Al final no hay tanta diferencia con lo que ocurre en las lenguas que sí cuentan con una academia. Siguiendo con el ejemplo de 2020, la RAE recomendó al principio usar COVID en mayúsculas y en femenino, pero muchos medios de comunicación no siguieron ese modelo. Ahora, en la actualización del DLE que acaban de presentar esta semana, sigue proponiendo las mayúsculas del acrónimo pero ya dice que puede ser masculino o femenino.
Claro que quizá no haya que tomar 2020 como ejemplo de nada: el propio Oxford Dictionary of English no ha sido capaz de escoger su palabra del año y ha optado por elegir en su lugar una serie de palabras y expresiones. El título del informe de este año es Palabras de un año sin precedentes. Ese “sin precedentes” parece ser la conclusión final.
No hay RAE, pero sí hay polémicas: el caso de la coma de Oxford
Una de las materias troncales que estudian los niños británicos en el colegio es, naturalmente, el inglés. En el National Curriculum, el documento que detalla el contenido educativo que se debe enseñar en cada nivel, se habla constantemente del Standard English, el inglés estándar. Sin embargo, ni se define de forma clara a qué se refiere ni se indica qué publicaciones lingüísticas se pueden usar como referencia.
La mayor parte de las obras de referencia del inglés coinciden en ortografía, gramática y puntuación cuando pertenecen a una misma área geográfica. Es decir, no hay mucha diferencia entre lo que dicen las publicaciones de Oxford University Press, las del British Council y las de Cambridge University Press, pero esto no significa que el mundo angloparlante esté libre de polémicas lingüísticas. La que suele levantar más pasiones, su equivalente a la tilde de solo, es la llamada Oxford comma, la “coma de Oxford”.
Es la coma que se coloca (o no) en las enumeraciones antes de la conjunción y el último elemento. Es decir, en “Oxford, Cambridge, y el British Council” sería la coma antes de la y (nos tomamos la licencia de ponerla en el ejemplo, pero no sin recordar que en castellano a la RAE no le gusta). La mayor parte de guías de estilo británicas son flexibles con respecto a su uso, mientras que en Estados Unidos sus defensores son mayoría.
Y no es una cuestión menor: en 2014, tres camioneros de la compañía de productos lácteos de Portland (Maine) Oakhurst Dairy demandaron a su empleador porque, decían, les debía cuatro años de trabajo que habían realizado en forma de horas extra. Camioneros y compañía láctea hacían una interpretación distinta de lo que recogía la legislación estatal, que dice que cada hora extra trabajada debe pagarse como hora y media, con una serie de excepciones. Oakhurst Dairy entendía que los conductores entraban en la excepción; los trabajadores, no.

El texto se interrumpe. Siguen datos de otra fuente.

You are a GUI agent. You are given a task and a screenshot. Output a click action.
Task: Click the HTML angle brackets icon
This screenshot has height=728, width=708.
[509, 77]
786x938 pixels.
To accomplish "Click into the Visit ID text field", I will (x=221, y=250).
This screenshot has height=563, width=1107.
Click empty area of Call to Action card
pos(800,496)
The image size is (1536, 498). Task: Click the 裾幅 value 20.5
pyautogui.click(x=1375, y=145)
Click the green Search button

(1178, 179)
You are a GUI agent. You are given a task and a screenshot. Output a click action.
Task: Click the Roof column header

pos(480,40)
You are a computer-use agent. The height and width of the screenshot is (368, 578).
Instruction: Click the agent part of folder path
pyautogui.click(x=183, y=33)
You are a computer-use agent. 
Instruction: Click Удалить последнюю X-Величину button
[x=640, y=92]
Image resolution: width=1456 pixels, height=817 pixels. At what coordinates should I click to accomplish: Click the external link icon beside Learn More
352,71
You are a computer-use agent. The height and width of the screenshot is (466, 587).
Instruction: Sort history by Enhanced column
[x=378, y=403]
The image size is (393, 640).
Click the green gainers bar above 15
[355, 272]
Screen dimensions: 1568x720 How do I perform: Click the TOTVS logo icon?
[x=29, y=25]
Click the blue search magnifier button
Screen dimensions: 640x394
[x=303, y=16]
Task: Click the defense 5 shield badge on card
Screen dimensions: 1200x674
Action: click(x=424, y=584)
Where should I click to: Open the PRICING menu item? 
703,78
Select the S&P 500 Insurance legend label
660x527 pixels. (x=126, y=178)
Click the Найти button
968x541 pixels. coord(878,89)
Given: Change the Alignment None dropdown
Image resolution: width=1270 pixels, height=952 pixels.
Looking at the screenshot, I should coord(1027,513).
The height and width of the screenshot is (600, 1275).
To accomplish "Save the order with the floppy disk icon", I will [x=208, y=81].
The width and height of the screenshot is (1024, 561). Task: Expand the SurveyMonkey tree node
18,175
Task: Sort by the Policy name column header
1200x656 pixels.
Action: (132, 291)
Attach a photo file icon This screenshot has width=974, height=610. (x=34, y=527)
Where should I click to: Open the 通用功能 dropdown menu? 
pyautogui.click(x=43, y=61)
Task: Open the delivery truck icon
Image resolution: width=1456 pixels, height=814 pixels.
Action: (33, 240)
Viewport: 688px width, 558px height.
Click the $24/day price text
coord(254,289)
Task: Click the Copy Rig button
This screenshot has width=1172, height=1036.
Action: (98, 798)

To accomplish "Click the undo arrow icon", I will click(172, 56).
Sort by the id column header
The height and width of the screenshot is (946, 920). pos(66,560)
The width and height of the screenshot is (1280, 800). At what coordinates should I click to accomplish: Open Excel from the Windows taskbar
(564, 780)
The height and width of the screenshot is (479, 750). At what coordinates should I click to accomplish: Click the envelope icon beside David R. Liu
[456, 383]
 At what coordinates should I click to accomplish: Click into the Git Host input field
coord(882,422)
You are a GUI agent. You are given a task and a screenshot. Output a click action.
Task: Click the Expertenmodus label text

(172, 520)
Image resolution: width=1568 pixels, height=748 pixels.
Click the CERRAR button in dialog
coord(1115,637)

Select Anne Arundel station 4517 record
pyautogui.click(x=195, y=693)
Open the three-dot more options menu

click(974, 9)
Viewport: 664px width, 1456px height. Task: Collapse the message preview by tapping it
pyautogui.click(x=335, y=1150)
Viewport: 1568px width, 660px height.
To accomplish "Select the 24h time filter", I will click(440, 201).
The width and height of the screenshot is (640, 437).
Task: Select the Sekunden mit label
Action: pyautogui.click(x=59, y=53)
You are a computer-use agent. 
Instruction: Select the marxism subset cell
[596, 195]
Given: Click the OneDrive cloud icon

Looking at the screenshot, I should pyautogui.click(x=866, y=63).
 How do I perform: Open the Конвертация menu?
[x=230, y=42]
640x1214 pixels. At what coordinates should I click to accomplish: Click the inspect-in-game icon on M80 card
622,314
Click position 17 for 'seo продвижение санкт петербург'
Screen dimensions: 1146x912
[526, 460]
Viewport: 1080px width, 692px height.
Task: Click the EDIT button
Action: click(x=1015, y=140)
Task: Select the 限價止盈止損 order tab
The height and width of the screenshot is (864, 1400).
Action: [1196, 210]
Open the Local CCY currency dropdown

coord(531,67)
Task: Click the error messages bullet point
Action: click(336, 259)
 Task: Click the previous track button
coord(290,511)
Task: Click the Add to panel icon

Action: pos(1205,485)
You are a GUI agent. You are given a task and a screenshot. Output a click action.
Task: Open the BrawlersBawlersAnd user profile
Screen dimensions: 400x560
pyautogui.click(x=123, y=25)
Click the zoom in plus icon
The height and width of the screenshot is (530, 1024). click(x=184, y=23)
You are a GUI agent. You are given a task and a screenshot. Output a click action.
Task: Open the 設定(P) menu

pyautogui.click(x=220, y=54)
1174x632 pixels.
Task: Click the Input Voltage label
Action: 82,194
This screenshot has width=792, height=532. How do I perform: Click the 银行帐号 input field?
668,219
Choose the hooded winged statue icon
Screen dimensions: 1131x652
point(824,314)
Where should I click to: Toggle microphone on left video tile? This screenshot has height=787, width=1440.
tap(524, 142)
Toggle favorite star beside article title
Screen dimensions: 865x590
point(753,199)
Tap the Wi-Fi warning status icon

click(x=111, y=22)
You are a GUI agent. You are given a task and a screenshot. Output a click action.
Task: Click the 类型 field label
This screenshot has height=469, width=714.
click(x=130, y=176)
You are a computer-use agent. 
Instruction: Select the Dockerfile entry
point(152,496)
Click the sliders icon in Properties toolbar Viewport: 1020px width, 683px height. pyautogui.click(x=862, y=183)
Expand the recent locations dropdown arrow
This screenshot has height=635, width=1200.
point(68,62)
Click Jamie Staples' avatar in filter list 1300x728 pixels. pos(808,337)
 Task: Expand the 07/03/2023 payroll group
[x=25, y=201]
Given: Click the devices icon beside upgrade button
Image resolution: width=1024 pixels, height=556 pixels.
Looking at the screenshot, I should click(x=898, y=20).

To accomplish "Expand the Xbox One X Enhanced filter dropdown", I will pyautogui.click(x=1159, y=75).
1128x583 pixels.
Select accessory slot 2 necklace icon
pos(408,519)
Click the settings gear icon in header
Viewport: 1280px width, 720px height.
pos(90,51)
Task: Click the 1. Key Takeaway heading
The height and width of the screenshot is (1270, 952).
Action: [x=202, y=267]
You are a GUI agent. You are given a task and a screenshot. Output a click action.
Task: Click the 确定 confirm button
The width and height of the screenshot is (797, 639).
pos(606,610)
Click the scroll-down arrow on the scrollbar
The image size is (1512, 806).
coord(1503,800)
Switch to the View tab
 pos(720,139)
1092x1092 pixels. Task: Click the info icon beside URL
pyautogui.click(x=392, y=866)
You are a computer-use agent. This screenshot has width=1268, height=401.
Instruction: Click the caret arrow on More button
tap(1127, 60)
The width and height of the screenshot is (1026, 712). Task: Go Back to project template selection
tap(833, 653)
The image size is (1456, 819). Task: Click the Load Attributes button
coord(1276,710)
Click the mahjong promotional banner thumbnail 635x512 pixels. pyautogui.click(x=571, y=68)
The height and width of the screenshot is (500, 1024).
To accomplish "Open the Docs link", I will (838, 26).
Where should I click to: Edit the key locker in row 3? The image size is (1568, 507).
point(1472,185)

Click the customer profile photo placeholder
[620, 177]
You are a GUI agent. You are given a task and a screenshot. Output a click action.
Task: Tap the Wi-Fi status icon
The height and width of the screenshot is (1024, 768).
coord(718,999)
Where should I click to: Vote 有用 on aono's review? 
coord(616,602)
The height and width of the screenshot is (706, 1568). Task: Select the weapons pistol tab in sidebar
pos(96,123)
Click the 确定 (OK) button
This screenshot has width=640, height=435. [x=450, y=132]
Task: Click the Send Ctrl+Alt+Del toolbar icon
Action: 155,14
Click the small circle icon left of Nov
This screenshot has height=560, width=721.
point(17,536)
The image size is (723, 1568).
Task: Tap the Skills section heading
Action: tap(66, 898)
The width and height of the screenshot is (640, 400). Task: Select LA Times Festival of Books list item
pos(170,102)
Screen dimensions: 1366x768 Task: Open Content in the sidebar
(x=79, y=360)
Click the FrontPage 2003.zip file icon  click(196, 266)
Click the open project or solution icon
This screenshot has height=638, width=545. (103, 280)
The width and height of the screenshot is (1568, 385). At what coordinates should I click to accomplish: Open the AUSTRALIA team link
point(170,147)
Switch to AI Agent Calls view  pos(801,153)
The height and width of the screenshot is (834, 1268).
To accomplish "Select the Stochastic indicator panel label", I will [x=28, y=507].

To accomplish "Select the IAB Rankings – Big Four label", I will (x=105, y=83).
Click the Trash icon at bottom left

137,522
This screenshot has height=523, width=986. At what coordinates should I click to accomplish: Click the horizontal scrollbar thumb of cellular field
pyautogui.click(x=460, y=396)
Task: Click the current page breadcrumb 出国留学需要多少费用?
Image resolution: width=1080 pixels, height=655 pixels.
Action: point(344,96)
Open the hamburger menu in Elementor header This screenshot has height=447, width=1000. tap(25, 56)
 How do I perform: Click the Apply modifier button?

Las excepciones eran “el enlatado, procesado, preservación, congelación, secado, almacenamiento, embalaje para envío o distribución de” una serie de productos. Los camioneros entendían que, al no haber coma antes de la conjunción o, el último elemento de la enumeración quería decir “embalaje para envío o embalaje para distribución”. Ellos no embalaban, solo distribuían, así que no eran una de las excepciones. La compañía de lácteos entendía que la distribución era una de las excepciones.
Aunque era una disputa pequeña y muy local fue muy seguida por aficionados a la lengua de ambos bandos, los defensores y los detractores de esa coma. Pero no se llegó a un veredicto que unos u otros pudieran utilizar para siempre como prueba de victoria: la compañía aceptó zanjar el asunto pagándoles 5 millones de dólares a los camioneros. El texto de la ley, por cierto, tiene ahora una coma (un punto y coma, en realidad) antes de la conjunción “o”.